L’homme que j’ai tué (The broken lullaby, Ernst Lubitsch, 1931)

Un an après la fin de la première guerre mondiale, un Français ne parvient toujours pas à oublier l’Allemand qu’il tua au front. Rongé par les remords, il décide d’aller rencontrer la famille de ce dernier…

Comme on l’aperçoit en lisant ce bref synopsis, la dramaturgie de L’homme que j’ai tué est assez artificielle: elle s’appuie sur des idées générales plus que sur des développements psychologiques nuancés et crédibles. Le film est très théâtral. Le jeu de Philip Holmes dans le rôle du jeune Français tourmenté est fort peu subtil mais Nancy Carroll dans le rôle de la soeur du défunt est très bien et Lionel Barrymore dans le rôle du père du défunt est OK.

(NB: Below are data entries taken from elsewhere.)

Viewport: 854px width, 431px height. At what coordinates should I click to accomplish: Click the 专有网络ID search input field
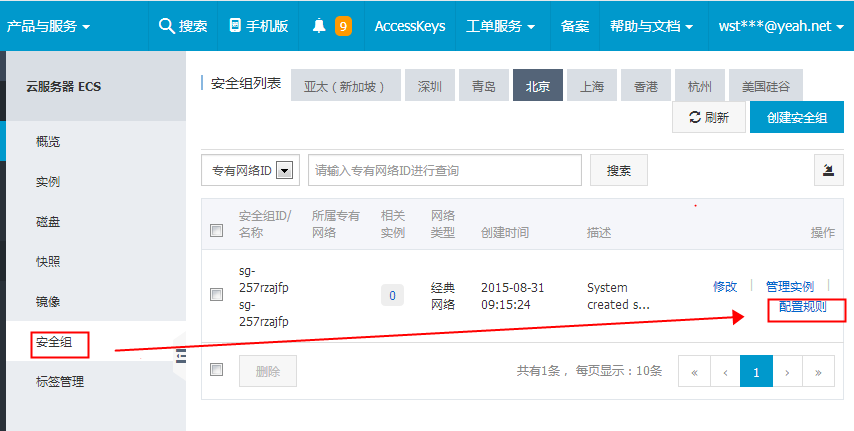(444, 171)
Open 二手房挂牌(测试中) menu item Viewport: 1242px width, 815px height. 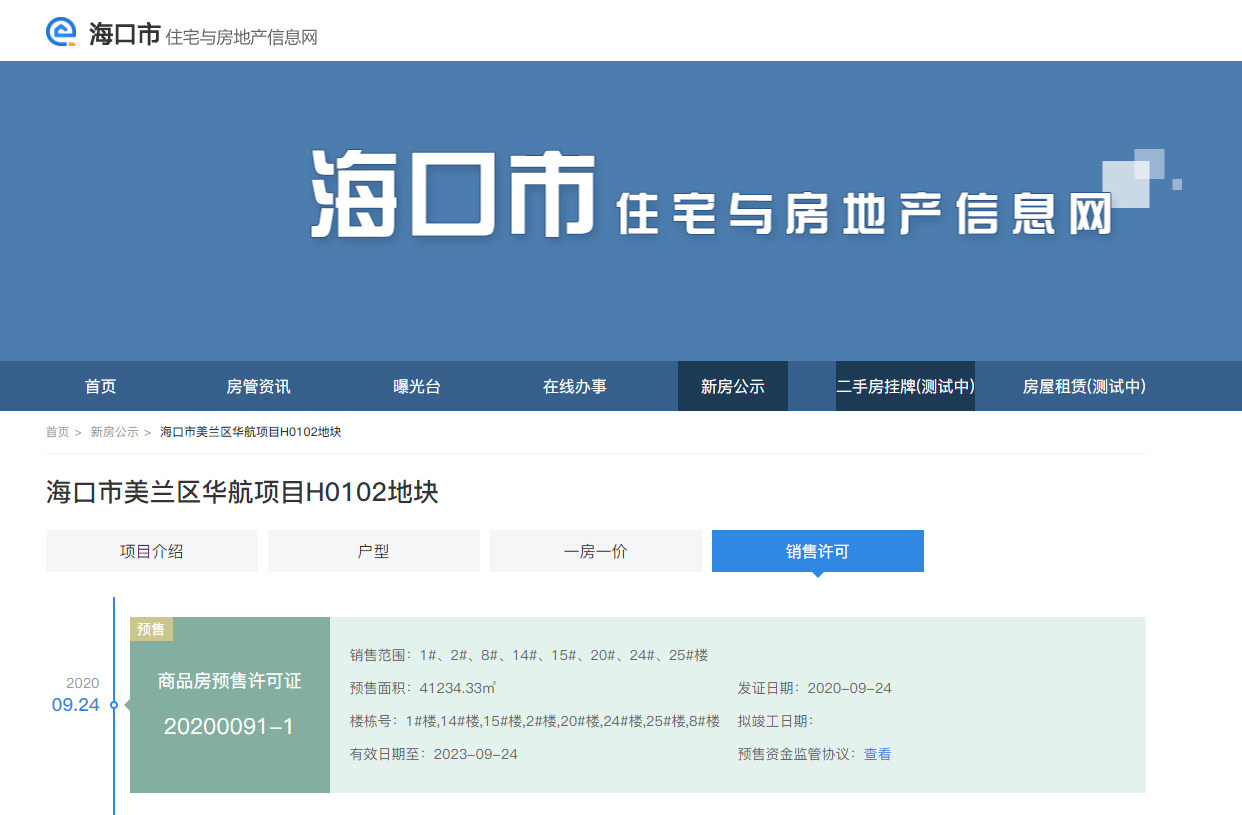coord(905,387)
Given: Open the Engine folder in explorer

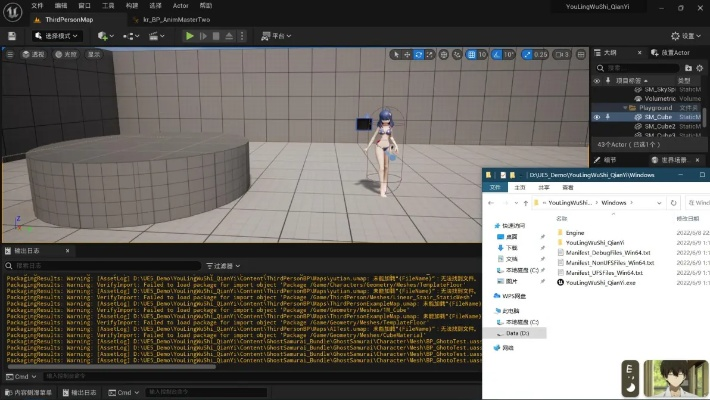Looking at the screenshot, I should click(x=575, y=232).
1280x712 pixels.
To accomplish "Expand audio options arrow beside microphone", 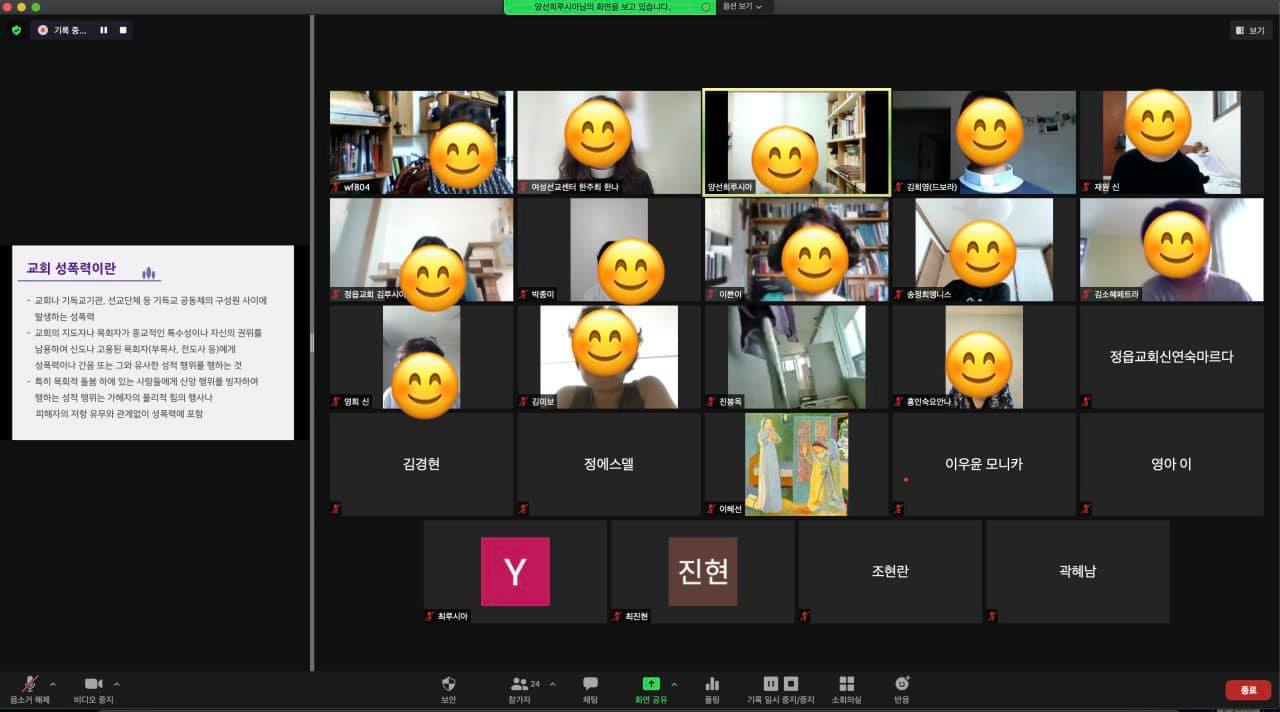I will point(53,684).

Bref, L’homme que j’ai tué est un film à thèse pesant sauvé de l’inintérêt total par quelques moments qui brillent de la finesse et de l’humanité emblématiques de Lubitsch: le début ironique où il cadre les sabres pendant la célébration de l’armistice, la scène fordienne dans laquelle deux mères discutent des plats préférés de leurs fils sur la tombe de ces derniers ou encore la réconciliation musicale finale qui annonce McCarey.